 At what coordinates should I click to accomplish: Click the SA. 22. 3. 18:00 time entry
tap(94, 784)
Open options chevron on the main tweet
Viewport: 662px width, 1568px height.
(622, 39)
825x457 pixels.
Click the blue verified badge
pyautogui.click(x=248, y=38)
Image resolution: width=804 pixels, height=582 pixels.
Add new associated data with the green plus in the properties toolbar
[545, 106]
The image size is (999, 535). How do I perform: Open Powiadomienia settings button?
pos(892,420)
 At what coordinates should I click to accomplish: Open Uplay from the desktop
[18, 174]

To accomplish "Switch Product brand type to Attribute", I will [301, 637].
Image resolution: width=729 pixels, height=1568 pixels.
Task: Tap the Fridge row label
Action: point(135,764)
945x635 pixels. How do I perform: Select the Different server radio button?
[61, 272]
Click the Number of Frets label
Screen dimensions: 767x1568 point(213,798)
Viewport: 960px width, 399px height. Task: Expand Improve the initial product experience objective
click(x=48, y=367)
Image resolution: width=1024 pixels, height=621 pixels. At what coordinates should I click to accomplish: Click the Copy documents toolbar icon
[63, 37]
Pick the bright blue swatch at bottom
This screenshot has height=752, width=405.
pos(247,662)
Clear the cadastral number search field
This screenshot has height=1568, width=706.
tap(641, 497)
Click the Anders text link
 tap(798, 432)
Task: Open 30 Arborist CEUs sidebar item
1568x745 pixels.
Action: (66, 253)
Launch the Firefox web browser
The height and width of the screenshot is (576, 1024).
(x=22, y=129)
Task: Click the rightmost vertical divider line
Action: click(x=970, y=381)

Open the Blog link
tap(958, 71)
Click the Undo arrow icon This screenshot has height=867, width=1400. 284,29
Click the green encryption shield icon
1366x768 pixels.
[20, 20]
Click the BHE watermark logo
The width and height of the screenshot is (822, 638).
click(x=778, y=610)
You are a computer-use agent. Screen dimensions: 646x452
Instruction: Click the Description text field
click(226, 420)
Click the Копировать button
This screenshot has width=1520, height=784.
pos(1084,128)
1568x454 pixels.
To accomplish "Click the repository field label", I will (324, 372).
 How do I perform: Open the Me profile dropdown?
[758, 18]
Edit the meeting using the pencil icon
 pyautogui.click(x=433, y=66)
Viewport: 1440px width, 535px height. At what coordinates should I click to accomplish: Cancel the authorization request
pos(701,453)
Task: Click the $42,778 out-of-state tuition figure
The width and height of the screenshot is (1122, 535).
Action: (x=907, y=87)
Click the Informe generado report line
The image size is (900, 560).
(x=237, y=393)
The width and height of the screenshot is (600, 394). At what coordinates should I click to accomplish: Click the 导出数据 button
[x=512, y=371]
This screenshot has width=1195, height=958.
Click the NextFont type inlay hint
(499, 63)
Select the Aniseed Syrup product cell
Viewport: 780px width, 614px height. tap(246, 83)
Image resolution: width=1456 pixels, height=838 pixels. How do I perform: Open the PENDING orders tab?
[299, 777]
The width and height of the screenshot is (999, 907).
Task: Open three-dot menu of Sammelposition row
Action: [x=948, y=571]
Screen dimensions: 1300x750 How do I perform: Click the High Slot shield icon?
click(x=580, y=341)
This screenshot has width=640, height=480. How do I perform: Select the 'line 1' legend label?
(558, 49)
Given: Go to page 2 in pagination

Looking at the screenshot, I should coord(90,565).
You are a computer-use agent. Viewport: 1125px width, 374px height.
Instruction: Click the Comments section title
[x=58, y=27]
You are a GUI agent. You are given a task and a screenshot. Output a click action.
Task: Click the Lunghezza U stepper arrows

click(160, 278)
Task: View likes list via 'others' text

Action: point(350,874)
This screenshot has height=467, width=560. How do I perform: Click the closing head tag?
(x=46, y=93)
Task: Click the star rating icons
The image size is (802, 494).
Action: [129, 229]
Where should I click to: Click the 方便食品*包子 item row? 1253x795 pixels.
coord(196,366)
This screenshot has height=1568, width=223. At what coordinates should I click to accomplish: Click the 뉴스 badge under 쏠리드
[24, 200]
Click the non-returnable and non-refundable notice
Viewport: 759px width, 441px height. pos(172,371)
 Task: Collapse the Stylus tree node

• **Task directions**: Scan the material for lines holding the word "agent", count them, and give the result alone.

• **Problem solution**: 3